Рассказывал о встречах с Лидией Корнеевной и Еленой Чуковскими, с Н.Я.Мандельштам, с Анастасией Цветаевой, которую называл своей учительницей… Много говорил о любимой им Грузии, о Карелии, где поставил часовню и поклонный крест. Да о чём бы ни зашла речь, будь то история, философия, искусство и просто жизнь в любых её проявлениях, Леонович всегда был интереснейшим собеседником. Причём он сам так живо всем интересовался и настолько был энергичен и юн душой, что в сочетании с его жизненным опытом, многосторонней образованностью, проницательным умом и глубоко поэтической натурой общение с ним было истинным наслаждением. Он буквально очаровывал всех светом своей открытой, благородной души.
   Ко мне Владимир Николаевич обращался в манере девятнадцатого века – «ОлИнька», поясняя: «Так называли в семье Боголюбских младшую дочь – мою маму Ольгу Алексеевну, которая с семи лет пела на клиросе церкви Воскресения на Дебре».
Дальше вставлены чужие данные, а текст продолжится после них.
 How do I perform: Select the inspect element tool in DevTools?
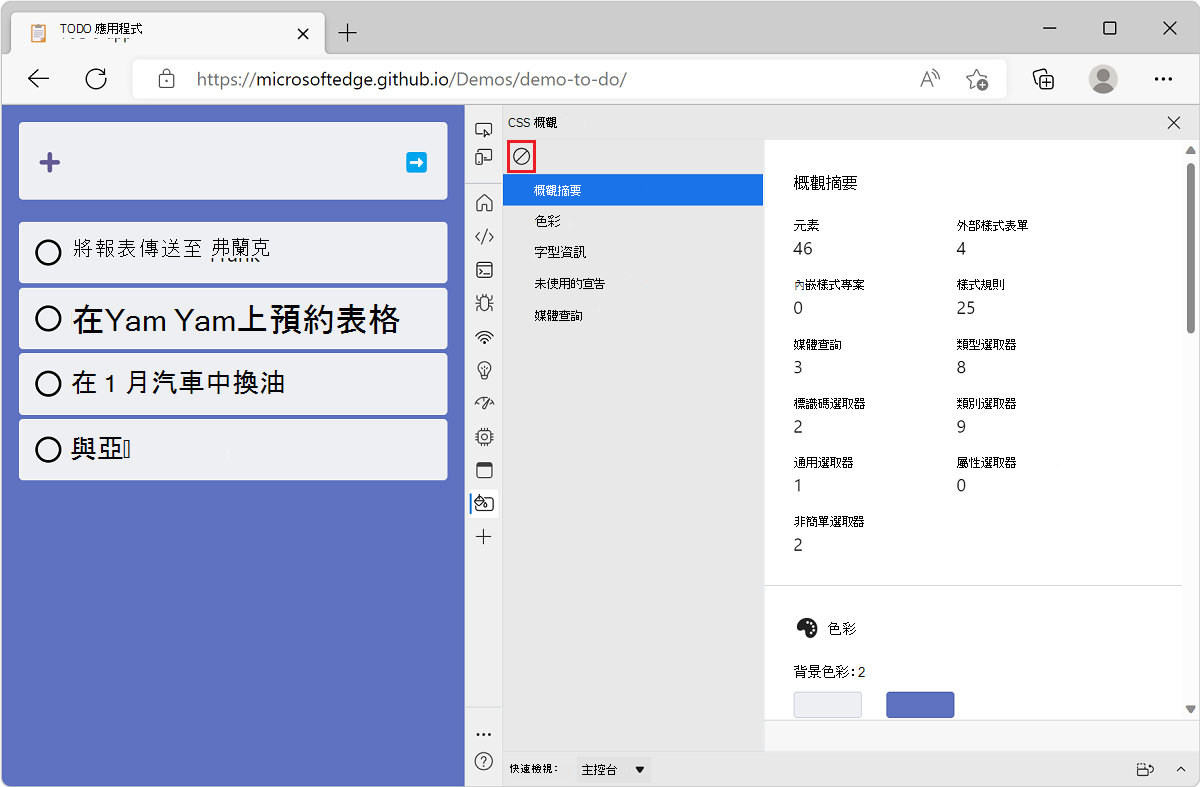tap(484, 129)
   К моим стихам относился очень бережно. Тактично, осторожно указывал на недостатки, погрешности, давал советы. А когда было за что похвалить, то делал это так, что похвала окрыляла, вызывала прилив творческой энергии. Ранние мои стихи часто «грешили» книжностью, красивостью, надуманной философичностью. Живого, тёплого дыхания жизни в них было мало. Но он сумел заметить, укрепить эту малость. Просто заводил разговор о народной речи, о местных диалектах, вовлекая в беседу мою маму– живого носителя богатства народной речи и культуры. Возникала иногда такая игра: он называл нам какое-нибудь вохомское* или карельское народное словечко, а мы должны были отгадать его значение; в свою очередь, мы с мамой загадывали ему словечко, употребляемое только в нашей округе. Всё это происходило забавно и всех веселило. Потом он читал мне свои «Записи»: «Писёмушко», «Агриппина»… После его «Писёмушка» в моём подсознании, видимо, что-то «щёлкнуло»: «Ага, значит, ещё и вот так можно писать!» И буквально на следующий день у меня появилось стихотворение «За чаем». Приехав в следующий раз и прочитав его, В.Н. был очень доволен и в волнении восклицал: «Ольга! Как я рад! Как рад!»
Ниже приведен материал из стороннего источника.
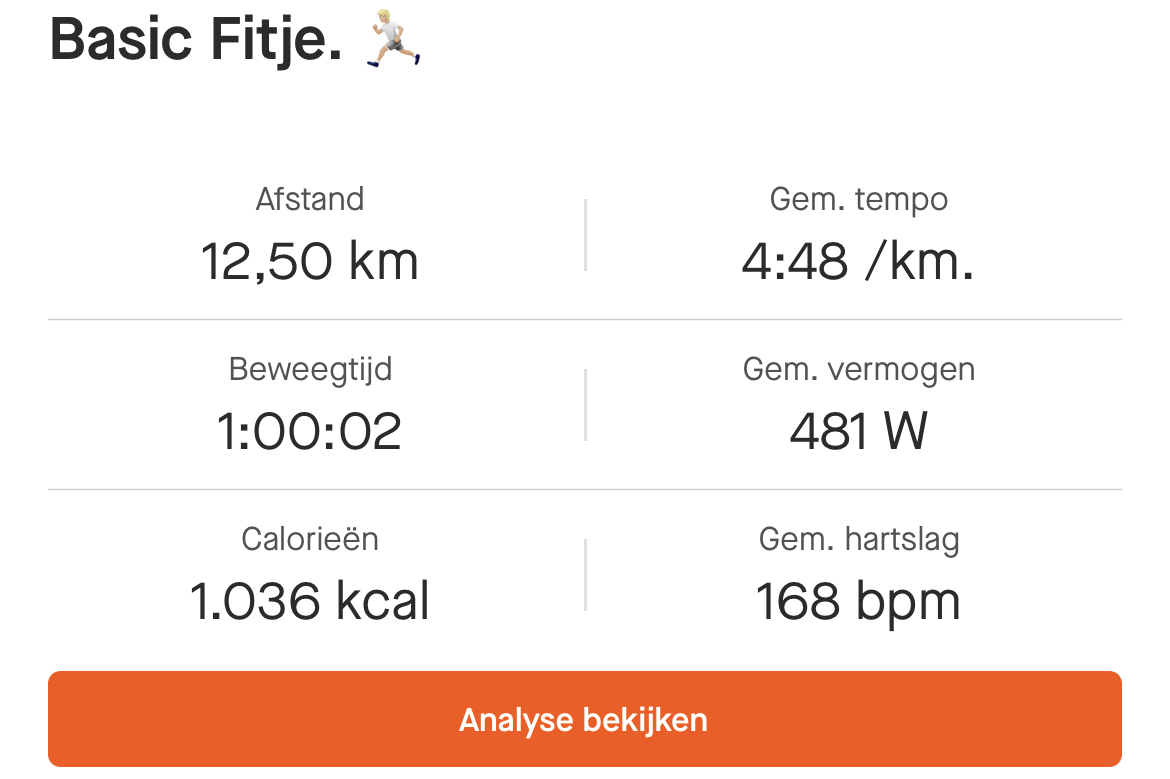Screen dimensions: 1170x779
Task: Click the 481 W power value
Action: (859, 432)
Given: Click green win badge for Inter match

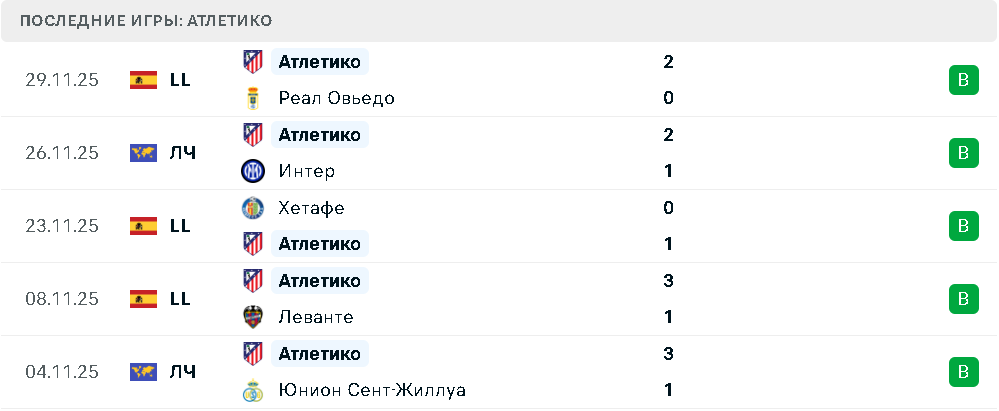Looking at the screenshot, I should tap(963, 153).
   Позже, когда вышел мой второй авторский сборник под его редакцией, он выразил своё удивление: «Ольга, как ты можешь так писать?! У тебя же не было школы! У меня была. А у тебя не было». «Ну как же не было, Владимир Николаевич, – в свою очередь удивилась я, – А Вы?..» Он удивлённо поднял брови, хмыкнул, но возражать не стал.



*Вохомское – употребляемое в Вохомском районе Костромской области, где В.Леонович учительствовал в 70-х годах прошлого столетия.